Project

Soft robots unlike their stiff metallic cousins are flexible with their movement not limited by their joints. They are also “squishy” and may undergo deformations to squeeze through little windows or reach objects in confined spaces. Sometimes, they may also self-heal, just like living organisms. Soft robotics may find their use in surgery, prosthetics or exosuits. More futuristic application may reach development of humanoid robots helping people in daily tasks.

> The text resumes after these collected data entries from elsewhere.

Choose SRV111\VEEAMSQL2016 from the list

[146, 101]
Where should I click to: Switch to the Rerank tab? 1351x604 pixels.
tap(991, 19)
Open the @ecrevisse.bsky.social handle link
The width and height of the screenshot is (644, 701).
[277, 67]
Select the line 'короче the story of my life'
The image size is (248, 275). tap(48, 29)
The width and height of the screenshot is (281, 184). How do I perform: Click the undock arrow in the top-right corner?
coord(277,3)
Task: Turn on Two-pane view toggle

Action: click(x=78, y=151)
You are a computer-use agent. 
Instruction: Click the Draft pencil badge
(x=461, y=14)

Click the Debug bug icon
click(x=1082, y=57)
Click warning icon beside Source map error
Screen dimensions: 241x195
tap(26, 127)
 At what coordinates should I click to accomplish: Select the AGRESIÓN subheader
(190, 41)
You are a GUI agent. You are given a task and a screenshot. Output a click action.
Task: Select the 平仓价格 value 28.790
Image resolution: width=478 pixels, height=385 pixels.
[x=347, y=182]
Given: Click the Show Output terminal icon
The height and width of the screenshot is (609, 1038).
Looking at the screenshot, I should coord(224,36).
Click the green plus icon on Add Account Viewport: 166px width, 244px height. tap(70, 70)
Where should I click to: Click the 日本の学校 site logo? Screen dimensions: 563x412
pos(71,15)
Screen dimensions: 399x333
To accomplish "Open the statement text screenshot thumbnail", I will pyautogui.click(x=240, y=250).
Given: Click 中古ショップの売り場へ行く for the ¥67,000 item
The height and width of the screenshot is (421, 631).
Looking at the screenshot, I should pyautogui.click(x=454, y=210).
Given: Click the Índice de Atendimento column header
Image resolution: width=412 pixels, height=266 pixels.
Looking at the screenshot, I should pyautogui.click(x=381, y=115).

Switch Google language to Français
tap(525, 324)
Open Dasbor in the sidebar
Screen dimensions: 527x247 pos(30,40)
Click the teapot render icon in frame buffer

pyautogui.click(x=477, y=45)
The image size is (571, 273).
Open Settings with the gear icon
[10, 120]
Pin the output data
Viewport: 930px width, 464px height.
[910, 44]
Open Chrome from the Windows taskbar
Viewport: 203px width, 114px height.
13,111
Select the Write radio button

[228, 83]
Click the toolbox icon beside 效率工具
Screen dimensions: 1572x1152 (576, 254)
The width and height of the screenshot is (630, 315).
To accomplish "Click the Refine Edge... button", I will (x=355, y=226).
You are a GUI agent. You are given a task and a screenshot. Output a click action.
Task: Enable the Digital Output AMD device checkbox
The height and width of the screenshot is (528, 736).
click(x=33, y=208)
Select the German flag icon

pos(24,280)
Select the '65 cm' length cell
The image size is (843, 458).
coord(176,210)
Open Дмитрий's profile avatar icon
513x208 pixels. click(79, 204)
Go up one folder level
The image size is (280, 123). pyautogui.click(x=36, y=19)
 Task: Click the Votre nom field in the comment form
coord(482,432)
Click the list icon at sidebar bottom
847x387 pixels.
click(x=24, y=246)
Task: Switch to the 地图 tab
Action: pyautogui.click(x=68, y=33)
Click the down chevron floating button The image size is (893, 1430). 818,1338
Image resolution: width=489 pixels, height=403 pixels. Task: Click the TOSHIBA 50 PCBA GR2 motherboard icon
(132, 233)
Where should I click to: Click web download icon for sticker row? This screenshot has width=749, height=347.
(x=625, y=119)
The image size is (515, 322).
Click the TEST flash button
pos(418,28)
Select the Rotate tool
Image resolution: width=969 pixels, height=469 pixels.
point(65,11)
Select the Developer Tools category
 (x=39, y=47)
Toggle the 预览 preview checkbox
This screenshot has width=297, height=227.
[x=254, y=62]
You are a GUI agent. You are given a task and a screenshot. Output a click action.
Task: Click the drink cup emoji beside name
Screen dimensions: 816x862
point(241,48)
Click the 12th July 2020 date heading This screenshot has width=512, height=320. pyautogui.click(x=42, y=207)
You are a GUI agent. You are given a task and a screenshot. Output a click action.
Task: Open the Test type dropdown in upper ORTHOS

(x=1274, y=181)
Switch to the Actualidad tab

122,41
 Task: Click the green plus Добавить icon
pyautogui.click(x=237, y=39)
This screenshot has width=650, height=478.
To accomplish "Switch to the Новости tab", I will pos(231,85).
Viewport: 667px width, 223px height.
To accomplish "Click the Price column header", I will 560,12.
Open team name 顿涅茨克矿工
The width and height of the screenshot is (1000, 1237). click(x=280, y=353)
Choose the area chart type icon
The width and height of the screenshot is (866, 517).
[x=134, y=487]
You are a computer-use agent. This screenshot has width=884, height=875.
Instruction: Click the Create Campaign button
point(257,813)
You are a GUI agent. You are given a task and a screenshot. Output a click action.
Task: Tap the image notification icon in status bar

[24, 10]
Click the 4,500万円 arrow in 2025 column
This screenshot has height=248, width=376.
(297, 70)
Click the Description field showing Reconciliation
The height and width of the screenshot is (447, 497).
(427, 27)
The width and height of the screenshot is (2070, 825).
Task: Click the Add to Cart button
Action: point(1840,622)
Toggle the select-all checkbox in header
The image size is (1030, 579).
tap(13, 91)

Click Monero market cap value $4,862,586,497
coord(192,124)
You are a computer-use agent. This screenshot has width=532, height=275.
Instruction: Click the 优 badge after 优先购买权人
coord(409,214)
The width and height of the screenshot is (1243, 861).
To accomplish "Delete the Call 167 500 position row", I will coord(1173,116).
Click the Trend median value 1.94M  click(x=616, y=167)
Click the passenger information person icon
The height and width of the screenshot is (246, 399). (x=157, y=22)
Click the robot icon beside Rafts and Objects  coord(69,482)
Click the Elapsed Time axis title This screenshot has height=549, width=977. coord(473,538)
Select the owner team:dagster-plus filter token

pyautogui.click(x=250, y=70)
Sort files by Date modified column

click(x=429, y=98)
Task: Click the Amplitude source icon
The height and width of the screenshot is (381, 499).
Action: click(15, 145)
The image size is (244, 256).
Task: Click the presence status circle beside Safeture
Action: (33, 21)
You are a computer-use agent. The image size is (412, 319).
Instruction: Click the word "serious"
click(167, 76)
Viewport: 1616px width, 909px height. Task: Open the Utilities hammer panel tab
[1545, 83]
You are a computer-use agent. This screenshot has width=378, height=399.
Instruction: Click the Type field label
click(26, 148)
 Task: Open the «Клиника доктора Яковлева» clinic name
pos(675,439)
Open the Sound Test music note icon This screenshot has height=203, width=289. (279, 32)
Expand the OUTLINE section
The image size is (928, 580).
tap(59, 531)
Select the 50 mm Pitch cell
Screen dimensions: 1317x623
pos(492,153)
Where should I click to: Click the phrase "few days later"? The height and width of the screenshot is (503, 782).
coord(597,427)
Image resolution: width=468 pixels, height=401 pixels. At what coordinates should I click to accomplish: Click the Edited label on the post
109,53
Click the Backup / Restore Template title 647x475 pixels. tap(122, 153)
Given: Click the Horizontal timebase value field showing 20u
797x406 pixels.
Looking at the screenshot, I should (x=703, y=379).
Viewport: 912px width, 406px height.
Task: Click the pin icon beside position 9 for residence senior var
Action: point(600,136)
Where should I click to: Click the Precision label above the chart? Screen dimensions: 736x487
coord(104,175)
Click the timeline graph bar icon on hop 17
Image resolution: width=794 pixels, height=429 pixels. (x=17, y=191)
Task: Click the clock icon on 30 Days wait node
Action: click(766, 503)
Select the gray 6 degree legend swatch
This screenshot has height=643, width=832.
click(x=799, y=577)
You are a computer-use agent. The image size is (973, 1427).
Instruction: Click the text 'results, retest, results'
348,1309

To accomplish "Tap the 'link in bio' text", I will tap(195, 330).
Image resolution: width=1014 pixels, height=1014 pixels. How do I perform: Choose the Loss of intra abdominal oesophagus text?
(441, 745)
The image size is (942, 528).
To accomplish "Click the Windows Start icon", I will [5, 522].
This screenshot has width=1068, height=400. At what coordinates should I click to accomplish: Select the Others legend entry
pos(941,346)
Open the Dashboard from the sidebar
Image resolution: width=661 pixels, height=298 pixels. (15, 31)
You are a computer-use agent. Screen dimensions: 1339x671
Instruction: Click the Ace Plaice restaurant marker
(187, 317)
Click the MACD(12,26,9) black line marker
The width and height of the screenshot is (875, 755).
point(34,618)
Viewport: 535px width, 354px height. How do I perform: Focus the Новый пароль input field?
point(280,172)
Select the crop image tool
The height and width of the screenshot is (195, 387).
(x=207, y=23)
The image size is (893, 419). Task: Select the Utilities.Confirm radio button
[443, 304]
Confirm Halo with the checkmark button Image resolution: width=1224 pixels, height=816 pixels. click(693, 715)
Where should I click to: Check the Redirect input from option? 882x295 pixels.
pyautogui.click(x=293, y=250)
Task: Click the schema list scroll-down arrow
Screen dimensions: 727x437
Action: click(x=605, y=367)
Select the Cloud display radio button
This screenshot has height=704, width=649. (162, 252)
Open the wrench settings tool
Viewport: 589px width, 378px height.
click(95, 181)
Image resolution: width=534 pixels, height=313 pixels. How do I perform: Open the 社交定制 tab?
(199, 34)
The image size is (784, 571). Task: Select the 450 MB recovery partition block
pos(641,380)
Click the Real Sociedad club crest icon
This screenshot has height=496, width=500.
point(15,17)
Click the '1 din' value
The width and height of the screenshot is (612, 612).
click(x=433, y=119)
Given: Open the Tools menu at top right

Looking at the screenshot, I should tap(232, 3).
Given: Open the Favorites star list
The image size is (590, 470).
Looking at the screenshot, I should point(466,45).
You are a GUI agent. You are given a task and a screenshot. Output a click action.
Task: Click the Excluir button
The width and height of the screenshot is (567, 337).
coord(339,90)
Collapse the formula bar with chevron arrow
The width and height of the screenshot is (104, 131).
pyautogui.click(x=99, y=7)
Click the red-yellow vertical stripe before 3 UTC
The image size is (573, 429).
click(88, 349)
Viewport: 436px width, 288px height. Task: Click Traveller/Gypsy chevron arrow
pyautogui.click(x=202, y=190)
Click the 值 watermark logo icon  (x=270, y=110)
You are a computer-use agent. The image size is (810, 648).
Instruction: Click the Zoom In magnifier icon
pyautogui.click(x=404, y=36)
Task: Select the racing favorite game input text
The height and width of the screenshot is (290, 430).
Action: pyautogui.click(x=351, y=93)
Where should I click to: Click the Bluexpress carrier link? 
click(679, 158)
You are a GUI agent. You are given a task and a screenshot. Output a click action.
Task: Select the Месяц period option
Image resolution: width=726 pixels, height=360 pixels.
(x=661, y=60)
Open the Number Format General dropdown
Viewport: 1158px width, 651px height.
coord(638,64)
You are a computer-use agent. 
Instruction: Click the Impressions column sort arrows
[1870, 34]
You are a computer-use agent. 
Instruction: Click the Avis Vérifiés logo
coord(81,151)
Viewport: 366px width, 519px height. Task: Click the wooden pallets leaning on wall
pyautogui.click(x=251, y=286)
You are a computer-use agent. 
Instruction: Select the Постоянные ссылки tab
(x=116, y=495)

To work, soft robots need to be built from soft electronics that would be mechanically like human tissue. Materials may be composed of hydrogels, conductive polymers or composite materials, where non- conductive “plastic” is mixed with conductive solid components. Within the latter, however, the solid component increases rigidity and hardness of the material. Recently, liquid metals, such as eutectic gallium indium (EGaIn) have gained popularity as a conductive filler, because of its flowability and deformability. Gallium-based liquid metals look just like mercury, except they are non-toxic. When used in materials, they can form stretchable electronics and wearables that conform to irregular geometric shapes. Typically, liquid metal-based composites are prepared by simple mechanical blending with liquid rubber, such as polyurethane or silicon, followed by its curing. Liquid metal forms micro or nanosized droplets surrounded by native non-conductive gallium oxide shells. Initially these materials are non-conductive, even though the amount of the liquid metal is often higher than 50 vol. %. To become conductive, they need to be activated mechanically (by pressing) or by heating (conventionally or by using light or microwave irradiation). High metallic content makes them expensive and not sustainable. Liquid metals can be also printed on a material to form conductive tracks, but they may leach over time and the tracks may become less conductive. Thus, high control over morphology of conductive liquid metal networks is desired. Microphase separation that leads to well defined morphologies occurs in amphiphilic block copolymer blends. These copolymers are composed of two segments of vastly different polarities. When not connected these segments would not mix, but as they are connected, they phase separate into well-defined morphologies, which can be used to direct localization of added conductive fillers, such as liquid metals. Because of deformability of liquid metals, a wide range of nanostructured morphologies is expected. Many of them may be exploited depending on the application, e.g. in stretchable, soft conductors, wearable sensors as well as bioelectrodes or artificial muscles.